Inanda was then hired by the Royal Navy for use as an ocean boarding vessel. On 7 September, she was berthed at London Docks when she was sunk in an air raid. She was salvaged and rebuilt as a cargo ship. Inanda was renamed Empire Explorer, she was passed to the MoWT and placed under the management of T & J Harrison Ltd. Her port of registry was changed to London although she retained the Code Letters GLMB.

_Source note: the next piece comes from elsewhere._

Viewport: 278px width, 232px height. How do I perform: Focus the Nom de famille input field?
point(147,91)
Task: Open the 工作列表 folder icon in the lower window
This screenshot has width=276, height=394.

Empire Explorer was a member of Convoy FN 632, which departed from Southend on 15 February 1942 and arrived at Methil two days later. She left the convoy at the Tyne on 16 February, to load general cargo. She sailed four days later to join Convoy FN 636, which had departed from Southend on 19 February and arrived at Methil on 21 February. She then joined Convoy EN 50, which departed the next day and arrived at Oban, Argyllshire on 23 February. She left the convoy at Loch Ewe and sailed to Saint Kitts, arriving on 17 March. Empire Explorer spent the next five weeks sailing around the West Indies, arriving at the Cape Verde Islands on 20 April and sailing two days later for Halifax, where she arrived on 30 April. She joined Convoy HX 188, which departed on 3 May and arrived at Liverpool on 15 May. She was carrying general cargo, sugar and 38 bags of mail. She left the convoy at the Clyde, arriving on 15 May.

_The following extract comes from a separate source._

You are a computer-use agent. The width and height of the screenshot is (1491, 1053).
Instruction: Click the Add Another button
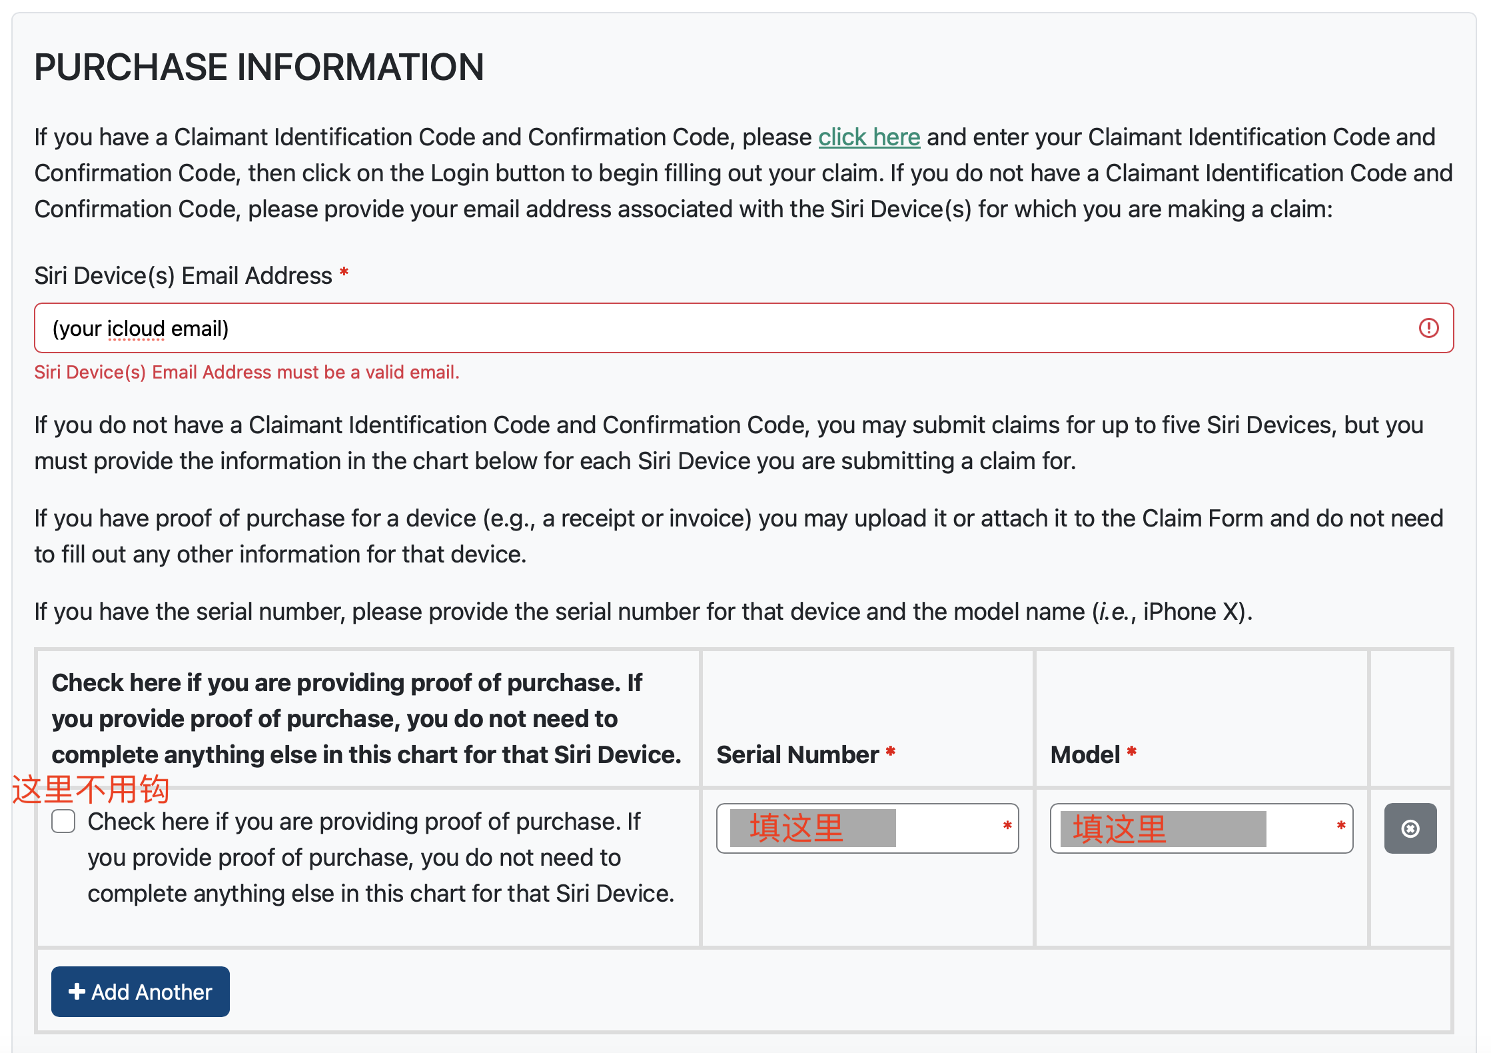[141, 992]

Empire Explorer sailed on 1 June to join Convoy OS 30, which departed from Liverpool that day and arrived at Freetown, Sierra Leone on 19 June. She was in ballast and armed with a 4-inch or 4.7-inch gun, eight machine guns and a number of kites. She was stated to be bound for George, South Africa. She arrived at Demerara on 21 June, sailing nine days later for Trinidad, where she arrived on 1 July. Empire Explorer sailed from Trinidad on 8 July, carrying 200 bags of mail, 1000 LT of pitch and 4000 LT of sugar and bound for Barbados. At 02:47 German time on 9 July, Empire Explorer was torpedoed, shelled and sunk at by , which was in the command of Günther Heydemann. Of her 70 crew and 8 DEMS gunners, three crew were killed. The survivors were rescued by HMS MTB 337 and landed at Tobago.

Those killed serving on Inanda and Empire Explorer are commemorated on the Tower Hill Memorial, London.
Inanda has been depicted on postage stamps issued by Barbados and Saint Kitts and Nevis.